*** Opening of Selected extract ***
December 27, 1831 — Royal Navy ship HMS Beagle set sail from England on this day on a five-year voyage of discovery to South America. The plan was to survey the coastline in detail and chart the harbours, enabling more detailed maps of the region.
But maps and charts were not the principal interest of one person on board. Charles Darwin had seized the chance of making the trip so that he could study the area’s animals, fossils, rocks and plants.
Darwin had been recommended for the post of naturalist on the voyage by one of his professors at Cambridge University. Taking full advantage of the opportunity he spent much of the trip on land collecting samples from regions including Brazil, Argentina and Chile, as well as the Galápagos Islands.
He carefully packed his specimens into crates and one by one sent them back to England. When he returned home in 1836 he began studying and analysing the plants and animals that he had collected – a task that would take many years.
At the end of it he was able to make the groundbreaking – and controversial – declaration that evolution occurs by a process of natural selection.
He believed that all living things on Earth, including plants, animals, and microbes, come from a common ancestor and have slowly changed over generations. They have changed over time, he suggested, through natural selection.
*** Close of Selected extract ***
> _Tasks for this exercise_
**1.** Repeat everything from "December 27, 1831" down to "rocks and plants." in the passage on the Beagle voyage, word for word.
**2.** According to the passage on the Beagle voyage, who recommended Darwin for the post of naturalist?
*** Opening of Dataset entries ***
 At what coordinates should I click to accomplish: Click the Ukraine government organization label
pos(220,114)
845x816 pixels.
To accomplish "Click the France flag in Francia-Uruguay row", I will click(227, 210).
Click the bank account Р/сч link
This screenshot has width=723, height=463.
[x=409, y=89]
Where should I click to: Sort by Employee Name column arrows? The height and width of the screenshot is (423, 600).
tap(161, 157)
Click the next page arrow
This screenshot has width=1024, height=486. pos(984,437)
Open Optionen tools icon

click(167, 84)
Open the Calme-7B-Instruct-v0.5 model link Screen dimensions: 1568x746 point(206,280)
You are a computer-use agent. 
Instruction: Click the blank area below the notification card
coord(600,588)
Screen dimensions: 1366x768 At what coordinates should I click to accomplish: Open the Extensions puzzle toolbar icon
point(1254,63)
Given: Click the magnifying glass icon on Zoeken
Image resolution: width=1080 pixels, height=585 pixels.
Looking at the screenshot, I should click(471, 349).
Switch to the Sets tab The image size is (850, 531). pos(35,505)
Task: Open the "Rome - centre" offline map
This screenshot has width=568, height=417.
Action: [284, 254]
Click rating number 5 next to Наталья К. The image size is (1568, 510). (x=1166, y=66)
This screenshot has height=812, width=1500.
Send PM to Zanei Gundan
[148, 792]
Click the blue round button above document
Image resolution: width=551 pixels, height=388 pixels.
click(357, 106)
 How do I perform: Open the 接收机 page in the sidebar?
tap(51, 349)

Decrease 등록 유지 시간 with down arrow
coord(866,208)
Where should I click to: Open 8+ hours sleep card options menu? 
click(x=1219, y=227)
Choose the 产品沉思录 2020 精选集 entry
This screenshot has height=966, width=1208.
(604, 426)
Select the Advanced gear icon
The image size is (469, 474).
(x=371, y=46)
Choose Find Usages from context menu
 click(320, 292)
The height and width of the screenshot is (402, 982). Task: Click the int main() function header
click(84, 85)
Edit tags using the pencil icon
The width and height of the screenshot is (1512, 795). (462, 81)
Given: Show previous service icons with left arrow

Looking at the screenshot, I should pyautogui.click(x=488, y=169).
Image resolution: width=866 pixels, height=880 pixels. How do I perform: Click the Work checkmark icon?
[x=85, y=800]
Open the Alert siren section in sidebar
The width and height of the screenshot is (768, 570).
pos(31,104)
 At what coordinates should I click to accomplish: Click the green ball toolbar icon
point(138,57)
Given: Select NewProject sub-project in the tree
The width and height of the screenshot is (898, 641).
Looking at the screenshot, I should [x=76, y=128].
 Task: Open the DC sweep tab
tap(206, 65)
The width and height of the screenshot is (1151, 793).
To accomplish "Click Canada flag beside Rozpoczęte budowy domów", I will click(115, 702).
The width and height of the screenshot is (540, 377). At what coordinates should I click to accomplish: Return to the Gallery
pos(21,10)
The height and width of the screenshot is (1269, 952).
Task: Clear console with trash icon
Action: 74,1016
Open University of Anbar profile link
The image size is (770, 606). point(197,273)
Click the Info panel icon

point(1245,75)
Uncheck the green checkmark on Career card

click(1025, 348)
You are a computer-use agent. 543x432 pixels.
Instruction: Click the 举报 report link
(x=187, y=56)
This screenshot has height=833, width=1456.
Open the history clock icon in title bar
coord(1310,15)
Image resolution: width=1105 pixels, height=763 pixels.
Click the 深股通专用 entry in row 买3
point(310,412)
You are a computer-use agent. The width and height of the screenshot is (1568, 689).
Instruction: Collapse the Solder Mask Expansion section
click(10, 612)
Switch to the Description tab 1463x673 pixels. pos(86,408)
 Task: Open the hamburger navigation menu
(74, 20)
*** Close of Dataset entries ***
> _Answers per task_
**1.**
December 27, 1831 — Royal Navy ship HMS Beagle set sail from England on this day on a five-year voyage of discovery to South America. The plan was to survey the coastline in detail and chart the harbours, enabling more detailed maps of the region.
But maps and charts were not the principal interest of one person on board. Charles Darwin had seized the chance of making the trip so that he could study the area’s animals, fossils, rocks and plants.

**2.** One of his professors at Cambridge University.